And Lose the Boob Tube

My other trigger is not a food at all. It’s the activity that, from a young age, I’ve associated with food: television. TV is, as I’ve already made clear elsewhere, a psychological trigger for me. Abstaining helps me read more and do other stuff worth doing. When I do watch TV, I won’t allow myself to eat in front of it. Not ever. I know where that road leads.

My one exception is when my wife wants to eat dinner in front of the TV, which seldom occurs. This is dangerous for me and there may come a time when I find I can’t even do this, but so far I’ve walked that fine line.

That’s Madness!

Now, you may be thinking, “Why that’s madness! Gain some self-control, man!” But that’s exactly my point. My self control is in NOT eating things that make me lose control. For other people, if they have a eating disorder at all, it may have nothing to do with TV or ice cream or sugars. Instead, they may have other triggers such as bread or rice or butter or potatoes. But I think every compulsive eater has a trigger.

I’ve had people make fun of these abstentions, which have been my rule for the last two and a half years. I just smile and roll with the ribbing. Heck, it sounds a little silly to me sometimes. I think about Seinfeld’s Soup Nazi and think about myself as the Sugar Nazi: “No more sugar for you!”

Still, I know I just need to live a different way from most other people. The good part is that it has made my “food life” so much better that it can be hard to describe. In essence, I’ve largely been set free from the Dogman, and I’m willing to give up any dessert on the planet for that freedom.

Of course, it’s not really that simple. I developed more of a plan than that, which I’ll get into in the next post.

Featured image: V.O. Hammond Pub. Co., Chicago - Postcard scan. Children in Chicago surround an ice cream vendor in 1909.

Do I Look Fat?

In August of 2019, I had some work-related headshots taken by a professional photographer friend of mine. The photos were fine but it was clear, just from the headshot, I was fat. Fat in the face. Not abysmally fat, mind you. But when just a headshot indicates reveals you’re overweight, then there’s no denying it.

The Unlikely Virtue of Ego

Ego. I’m not usually a fan. Ego has caused me to make all kinds of mistakes in life. Anger, depression, anxiety, social blindness: they’re all tied to ego. There’s a reason that Buddhism teaches one to abandon one’s ego. It comes with way too much baggage.

But this time, for one brief shining moment, my ego served me well.

Mind you, I’d been writing in a food journal for well over half a year but had made precious little headway in the weight loss department. I guess maybe I’d lost 5 to 7 pounds from the time I started.

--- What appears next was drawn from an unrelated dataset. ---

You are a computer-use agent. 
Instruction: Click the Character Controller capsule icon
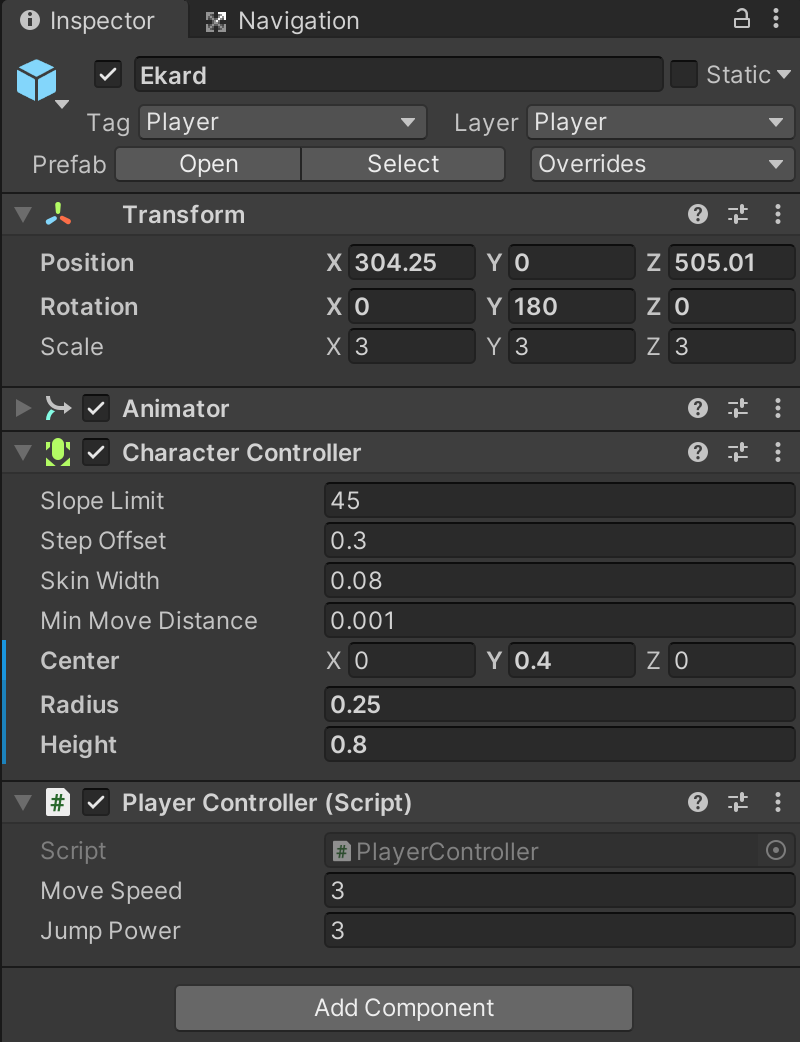coord(59,452)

On the other hand, I’d been giving a lot of thought to my family history, personal attitudes and behaviors related to food, and the modern epidemic of obesity in the US and elsewhere. I guess you could say I’d be doing the groundwork for a while.

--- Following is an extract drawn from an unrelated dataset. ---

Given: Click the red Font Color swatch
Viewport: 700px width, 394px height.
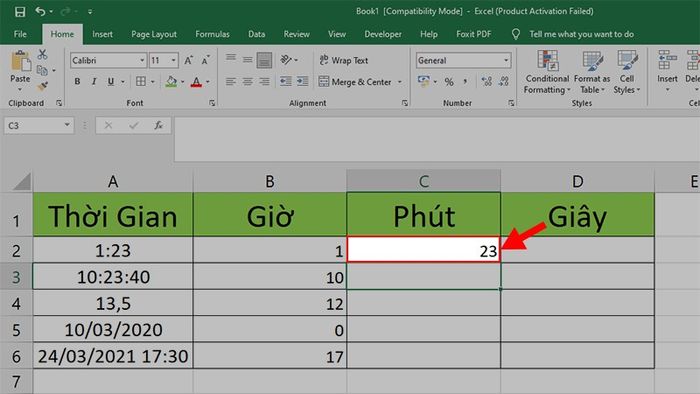Looking at the screenshot, I should pyautogui.click(x=196, y=82).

But there was something in those damned photos that make me think, “That’s it, dude, time to get serious.”

Not Stupid Serious, Mind You

I’ve attempted weight loss enough times to know I wanted to get serious but not what I call “stupid serious.” When it comes to weight loss, stupid serious comes in many forms. Fasting is one I’ve used before. Any fool can fast for a few days and lose weight. But that weight will come back with a vengeance once the fool starts eating normally again.

Blame it on the wisdom of the body, which automatically tries to conserve your fat reserves when it believes you’re going through a starvation period. Your mind says, “Get off me, fat!” but the body says, “Dude, my job is to keep you alive in the lean times. I need to slow down your metabolism so you don’t burn through your fat reserves too quickly. I’m trying to keep your dumb ass alive!”

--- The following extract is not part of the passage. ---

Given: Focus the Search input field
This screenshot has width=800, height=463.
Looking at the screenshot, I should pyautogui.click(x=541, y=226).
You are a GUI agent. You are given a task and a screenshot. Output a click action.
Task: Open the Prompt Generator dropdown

So, fasting doesn’t work in the long run. Not for me, anyways. Maybe not for anyone.

The Dangers of Eating Disorders

In fact, if taken too far, fasting can lead to anorexia nervosa, the condition in which people avoid food, severely restrict it, or eat tiny small quantities of only certain foods. Sometimes people suffering from this condition binge and purge, which means consuming a lot of food quickly and then purging it through vomiting or laxatives.

Anorexia nervosa can be deadly serious. People can develop  medical complications associated with starvation, and this too often kills people. Moreover, the NIH reports that “suicide is the second leading cause of death for people diagnosed with anorexia nervosa.”

There are other deadly eating disorders as well, including:

  • Bulimia nervosa
  • Binge-eating disorder
  • Avoidant restrictive food intake disorder

I’m no doctor and won’t pretend any expertise in these areas, but I do have enough experience to know I want no part of them. The goal–or at least my goal–is to get healthier, not wind up in the hospital.

Move Past the Ego and Study Up

For me, getting serious meant studying the attitudes and practices of people who have had success in losing weight over the long term while staying mentally and physically healthy. I wanted to be shed not only of the extra pounds but the cravings and self-loathing of the Dogman.

I knew that this jolt to the ego wouldn’t be sufficient. Not by a long shot. In fact, it could lead all kinds of bad eating decisions. My ego may have been tweaked, but I knew by then that the only way to really make progress was to deal with my big, fat-loving brain. I needed a better plan, and I thought I knew where to look. That’ll be the story of my next post.

Featured image by Orazio Gentileschi, Two Women with a Mirror (1620)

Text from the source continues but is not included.